Limitations and strengths

There are notable limitations of our study. First, the estimates remained conservative because of the limited covariates included in the model specification and model parameter estimation, although the incompleteness was also calculated. Second, the quality of certification and coding as assessed through the fraction of garbage codes varied substantially across the regions (highest in Hoklo region, followed by Hakka and Canton regions). This indicated the imbalanced quality of death registration in each region. Third, there existed considerable differences for the estimates of certain types of cancer from different sources of data. Fourth, the relationship between DALY, HALE, mortality and culture region cannot be used for causal inference. Fifth, the YLDs were calculated using different methods based on diseases leading to both death and disability, or only leading to disability because data sources of prevalence and disability weights in China are still lacking. This could not comprehensively reflect the local conditions. Finally, the national census population in 2000 was used as the reference population to calculate the age-standardized mortality and DALY rates in this study, which hinder comparability with other regions and countries.

Nonetheless, our study findings remained robust.

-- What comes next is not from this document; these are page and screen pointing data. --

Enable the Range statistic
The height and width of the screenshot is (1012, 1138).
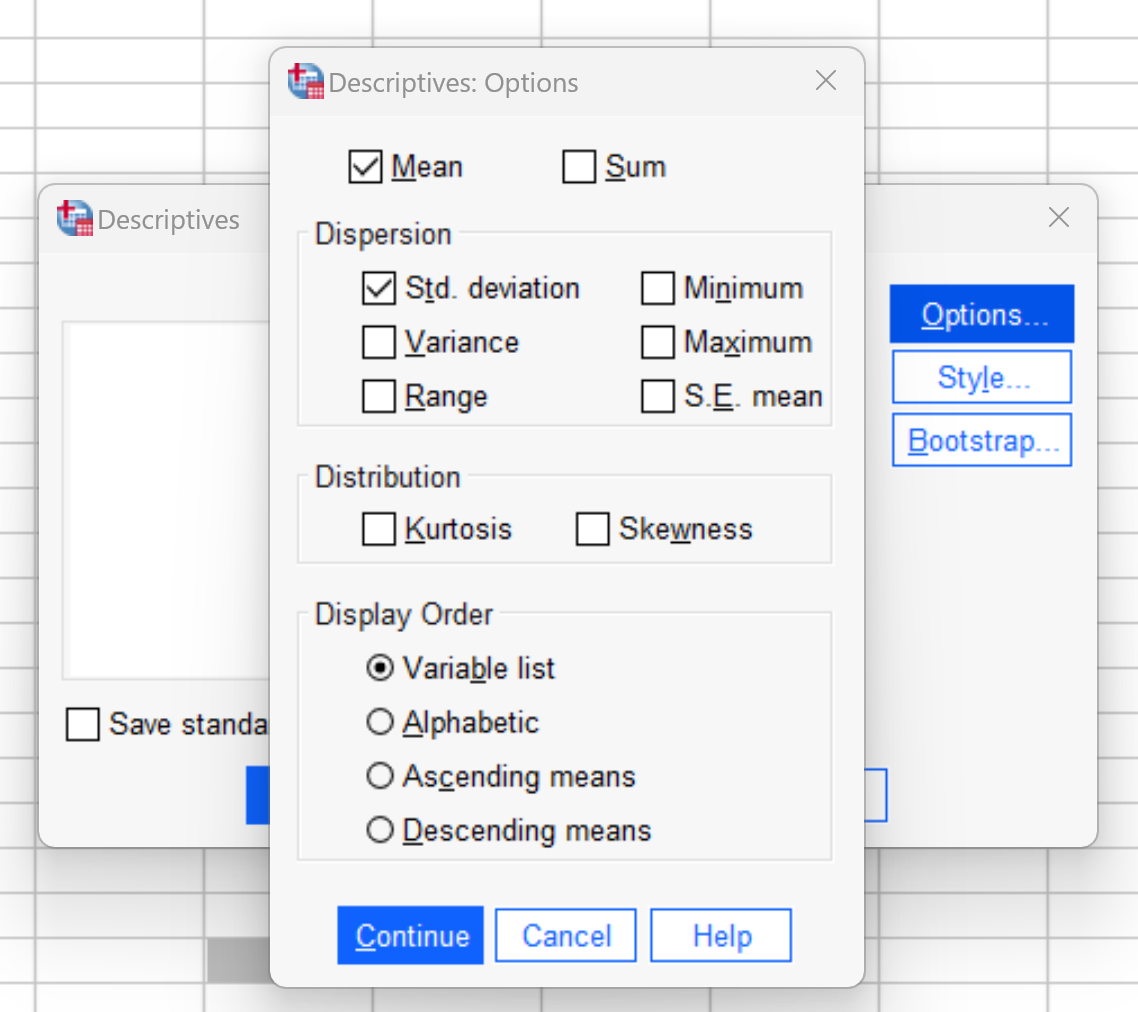(378, 396)
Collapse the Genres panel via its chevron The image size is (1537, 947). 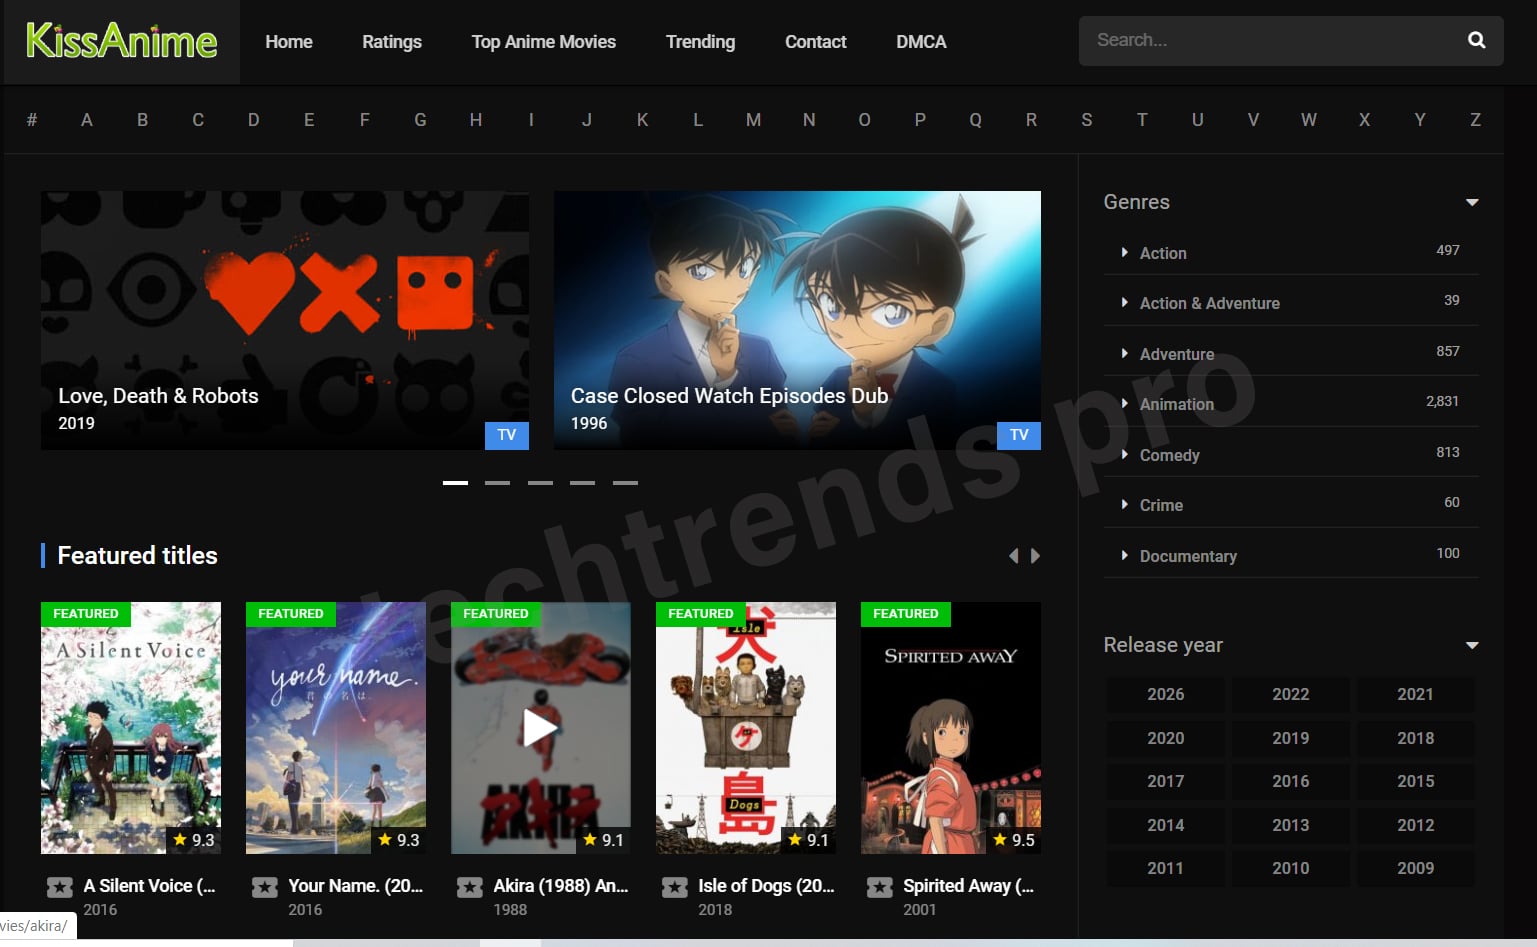(x=1471, y=201)
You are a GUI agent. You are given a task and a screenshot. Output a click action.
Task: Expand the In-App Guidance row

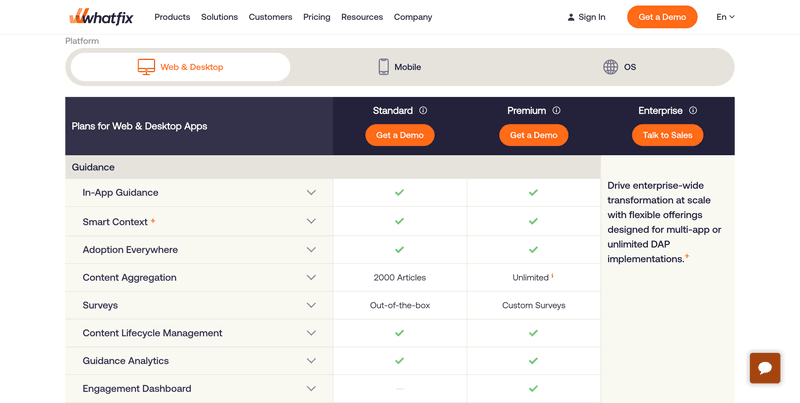[x=311, y=193]
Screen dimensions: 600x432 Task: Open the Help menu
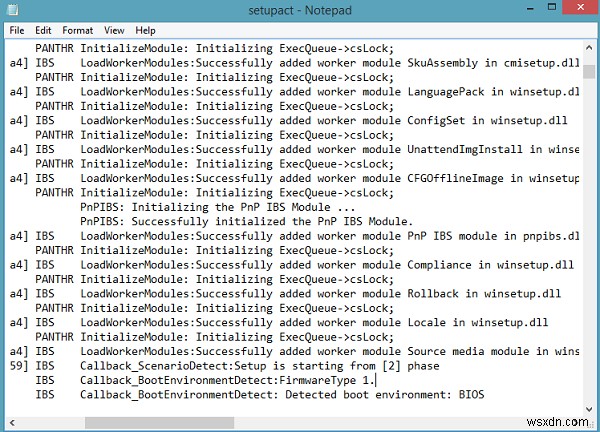146,30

Between 2005 and 2015, the data quality in the three cultural regions has been improved significantly through the following efforts: systematic training of health care staffs, better cooperation among different governmental departments, better death report and surveillance, and the redistribution of garbage codes that followed the methods proposed by the WHO. Although the magnitude of quality improvement was different among the three cultural regions, the mortality, DALY, life expectancy and HALE approximated to the true estimates to the regional differences.

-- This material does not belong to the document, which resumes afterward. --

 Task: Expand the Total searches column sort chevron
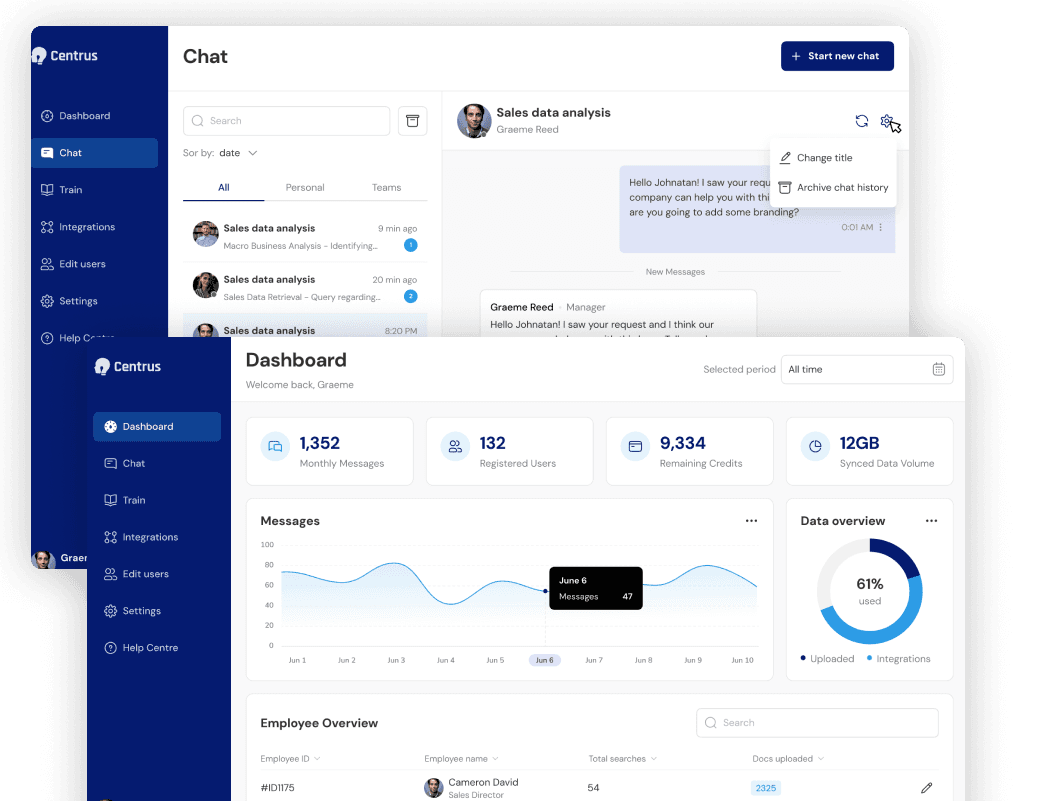[654, 759]
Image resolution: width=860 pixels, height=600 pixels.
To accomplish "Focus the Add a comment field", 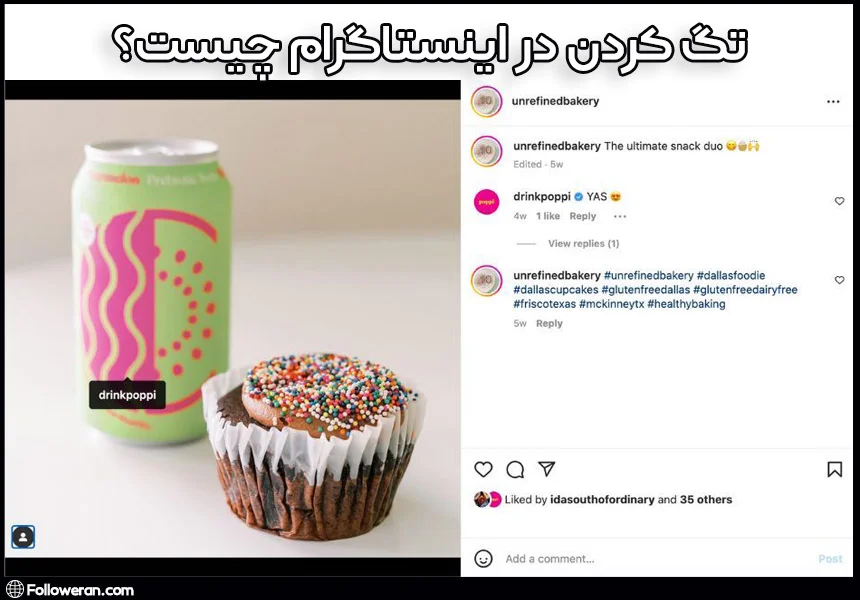I will [658, 559].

Public health implications

In light of the greater life span, the postponement of the retirement age has led to multiple health issues including sensory organ diseases, and neck and low back pain. In addition, a lack of progress in reducing the DALYs, accompanied by congenital anomalies, neonatal disorders, neoplasm and cardiovascular diseases, necessitates a careful planning by the governments and health-care providers to ensure an adequate funding and staffs for disease prevention, treatment and rehabilitation services. Despite more spending on health in Canton region, the expenditure remains insufficient, calling for consolidated funding to support additional health care services. In addition, the remarkable burden of mental and substance use disorders, highlighting the importance of considering psychosocial problems which are readily overlooked.

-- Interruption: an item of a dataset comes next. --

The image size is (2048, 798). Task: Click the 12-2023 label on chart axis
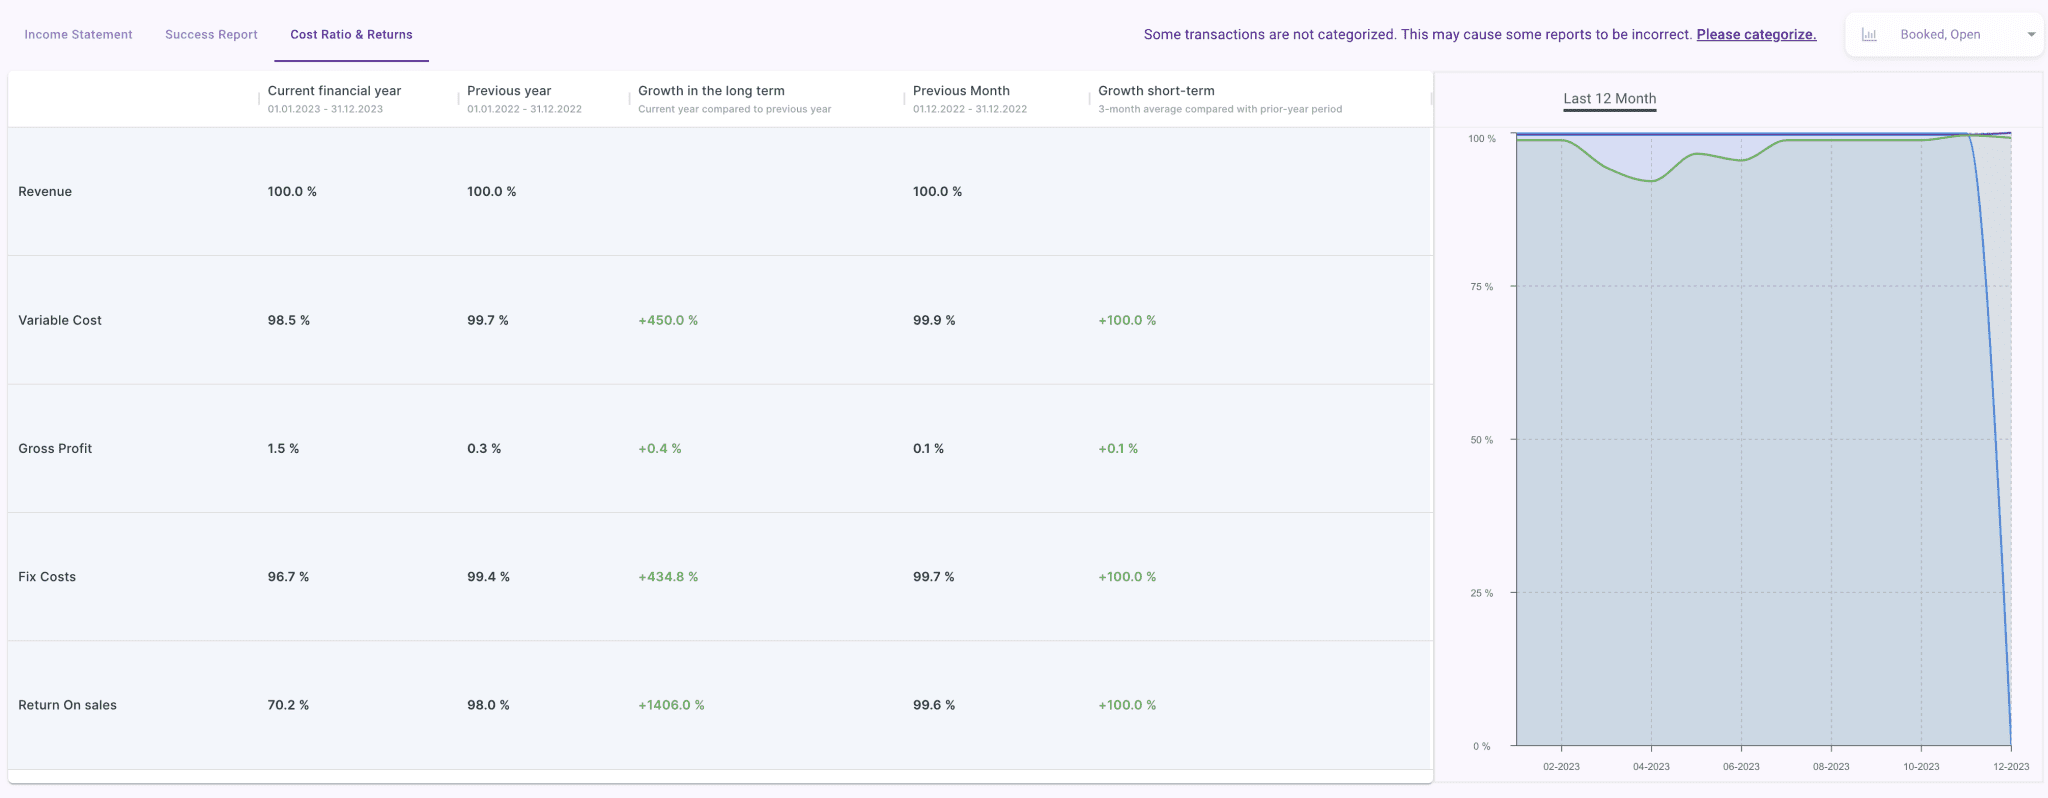(2010, 766)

Canton region has achieved greater success in reducing the disease mortality and DALYs. This could reflect the establishment of rapid response and a preparedness team, intensified government control of infectious diseases and comprehensive interventions for NCD control and prevention. Greater efforts should be endeavored to improve the primary prevention through avoidance of the known risk factors and sustained surveillance, and secondary prevention through early detection, treatment and affordable screening for precancerous lesions [60]. However, intervention to reduce the burden of local high-mortality diseases (i.e., diarrhea, infectious diseases, nasopharyngeal cancer) in Hoklo and Hakka regions is warranted in light of the unique environmental and cultural factors (e.g. eating habit). Collectively, understanding the regional discrepancies and similarities in disease burden may help provide not only interventions at the individual level, but also policy development at the governmental level.

Conclusion

We have revealed the burden of disease in three main cultural regions during a 10-year period in Guangdong province. Understanding the environmental and cultural risk factors for local diseases might provide insights into the future public health measures to lower the disease burden.